There is also the mindset among journalists to treat certain subjects, such as human rights, as belonging to the fringes and to be ignored. In my own experience in human rights advocacy, we have encountered journalists who told us that unless a human rights case is sensational – because of the sheer number of victims, the grossness and brutality of the violation, or there is direct evidence linking a high government official to the crime – it would never be published or aired.

This mindset for the sensational may also be the reason crime stories permeate tabloids, broadsheets, radio and television news reports. This is also the source of the scoop mentality that afflicts most journalists. Objective but sensational – sounds contradictory, doesn’t it?

Aside from the mindset of journalists, some stories do not see the light of day because it impinges on the sensibilities of editors, publishers, sponsors, companies, or agencies that place ads on the media agency concerned.

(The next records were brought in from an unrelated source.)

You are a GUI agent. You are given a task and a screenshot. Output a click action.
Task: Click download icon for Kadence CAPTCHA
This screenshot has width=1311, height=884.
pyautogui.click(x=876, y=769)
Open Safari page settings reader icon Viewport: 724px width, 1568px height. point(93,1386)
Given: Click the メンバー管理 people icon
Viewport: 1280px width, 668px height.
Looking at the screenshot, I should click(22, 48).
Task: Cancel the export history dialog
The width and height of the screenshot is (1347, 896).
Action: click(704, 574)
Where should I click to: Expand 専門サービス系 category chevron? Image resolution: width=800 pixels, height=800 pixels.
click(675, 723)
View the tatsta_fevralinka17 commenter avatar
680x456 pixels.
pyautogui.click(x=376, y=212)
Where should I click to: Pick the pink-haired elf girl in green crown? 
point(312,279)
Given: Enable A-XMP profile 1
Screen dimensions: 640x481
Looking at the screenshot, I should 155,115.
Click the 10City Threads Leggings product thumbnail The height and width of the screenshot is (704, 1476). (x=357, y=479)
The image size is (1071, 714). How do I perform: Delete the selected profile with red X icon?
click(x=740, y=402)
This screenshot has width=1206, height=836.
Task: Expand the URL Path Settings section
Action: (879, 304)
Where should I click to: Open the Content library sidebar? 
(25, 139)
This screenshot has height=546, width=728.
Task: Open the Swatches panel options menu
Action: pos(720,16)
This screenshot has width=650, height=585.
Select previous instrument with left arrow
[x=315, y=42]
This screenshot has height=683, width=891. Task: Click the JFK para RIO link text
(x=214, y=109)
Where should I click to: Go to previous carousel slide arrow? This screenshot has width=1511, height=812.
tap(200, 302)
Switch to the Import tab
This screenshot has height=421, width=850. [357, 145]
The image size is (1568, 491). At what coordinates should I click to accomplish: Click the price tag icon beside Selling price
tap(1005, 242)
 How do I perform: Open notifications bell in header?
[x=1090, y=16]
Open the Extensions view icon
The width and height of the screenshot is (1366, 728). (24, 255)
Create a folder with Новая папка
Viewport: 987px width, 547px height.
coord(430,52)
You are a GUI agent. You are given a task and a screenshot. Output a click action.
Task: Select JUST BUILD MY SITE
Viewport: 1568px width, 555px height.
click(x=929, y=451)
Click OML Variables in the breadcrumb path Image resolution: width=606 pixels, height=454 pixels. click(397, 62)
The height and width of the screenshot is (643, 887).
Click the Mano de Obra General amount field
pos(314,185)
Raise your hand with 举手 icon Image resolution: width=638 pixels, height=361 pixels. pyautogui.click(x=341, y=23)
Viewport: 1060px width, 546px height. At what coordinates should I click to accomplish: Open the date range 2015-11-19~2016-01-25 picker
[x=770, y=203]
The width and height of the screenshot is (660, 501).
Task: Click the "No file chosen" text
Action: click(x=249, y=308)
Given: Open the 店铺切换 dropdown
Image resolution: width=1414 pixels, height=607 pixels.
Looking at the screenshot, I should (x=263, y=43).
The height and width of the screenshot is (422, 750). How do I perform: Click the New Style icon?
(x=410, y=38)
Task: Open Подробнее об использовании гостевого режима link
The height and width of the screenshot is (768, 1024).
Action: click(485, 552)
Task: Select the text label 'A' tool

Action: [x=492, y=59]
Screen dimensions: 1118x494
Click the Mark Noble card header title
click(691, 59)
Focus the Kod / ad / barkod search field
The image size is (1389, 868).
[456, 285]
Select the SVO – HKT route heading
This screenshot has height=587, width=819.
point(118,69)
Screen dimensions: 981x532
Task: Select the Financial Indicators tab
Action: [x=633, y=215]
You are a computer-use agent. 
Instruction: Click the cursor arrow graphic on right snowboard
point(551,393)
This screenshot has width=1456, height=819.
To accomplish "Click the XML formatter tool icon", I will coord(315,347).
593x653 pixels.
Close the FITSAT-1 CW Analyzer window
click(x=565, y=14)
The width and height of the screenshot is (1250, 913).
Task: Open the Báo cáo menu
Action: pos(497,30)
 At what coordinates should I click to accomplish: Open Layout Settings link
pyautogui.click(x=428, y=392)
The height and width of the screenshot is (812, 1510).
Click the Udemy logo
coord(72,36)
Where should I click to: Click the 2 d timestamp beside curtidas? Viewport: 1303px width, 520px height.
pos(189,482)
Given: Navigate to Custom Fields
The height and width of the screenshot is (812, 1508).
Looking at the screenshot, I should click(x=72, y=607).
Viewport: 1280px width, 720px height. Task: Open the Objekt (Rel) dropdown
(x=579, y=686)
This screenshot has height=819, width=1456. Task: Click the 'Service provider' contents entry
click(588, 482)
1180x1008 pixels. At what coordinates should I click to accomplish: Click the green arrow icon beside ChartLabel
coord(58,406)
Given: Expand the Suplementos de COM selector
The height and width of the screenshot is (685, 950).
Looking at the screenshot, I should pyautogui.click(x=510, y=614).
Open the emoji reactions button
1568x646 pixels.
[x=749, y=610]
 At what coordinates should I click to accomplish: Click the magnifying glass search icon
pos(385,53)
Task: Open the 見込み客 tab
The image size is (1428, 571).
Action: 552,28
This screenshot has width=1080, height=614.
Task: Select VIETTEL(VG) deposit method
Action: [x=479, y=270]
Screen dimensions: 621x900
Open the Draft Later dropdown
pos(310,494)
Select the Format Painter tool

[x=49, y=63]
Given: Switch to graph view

These problems emanate from the orientation and nature of the press in this country.  The media are supposed to be “objective,” whatever that means.  But every event has a cause, and every story has different sides to it. What to emphasize is now left to the writer, the editor and the publisher; and that is where the subjective position of those concerned comes in.  I would rather be, “panig sa katotohanan, panig sa bayan” (stands for the truth, stands for the country) than “walang kinikilingan, walang pinoprotektahan” (does not take any sides, does not protect anybody) because the second is a fallacy.

A media agency also operates as a business venture and that is where the objective interests of the stockholders come in.  Added to this, journalists have a job to keep and protect; losing a source, the inability to chase and come up with sensational stories, and touching on the sensibilities of publishers could mean losing their jobs.

Freeing the press

The unabated killings of journalists and the power that local political warlords continue to wield in the provinces; the continuous pressures being exerted by the Arroyo administration on the media; the serious implications of the decision of the Makati Regional Trial Court which virtually legalizes police repression on media; and the self-imposed limitations of media agencies and journalists – they all affect the freedom of the press (or the lack of it) in the country.

These problems seem insurmountable but they are not. We are not lacking in stories of people from the media who have defied the powers-that-be.

Philippine press freedom icon Jose Burgos defied Martial Law by publishing the We Forum in 1977, the year the protest movement against Martial Law was on an upsurge. He was subsequently arrested and the We Forum office raided and padlocked in 1982.  Burgos was not cowed by the Marcos dictatorship and he published Malaya which was also critical of the dictatorship immediately upon his release.  There were also many lesser-known journalists who did the same all over the country. They reported about the numerous human rights violations and excesses of the dictatorship and published news about the growing protest movement in the country.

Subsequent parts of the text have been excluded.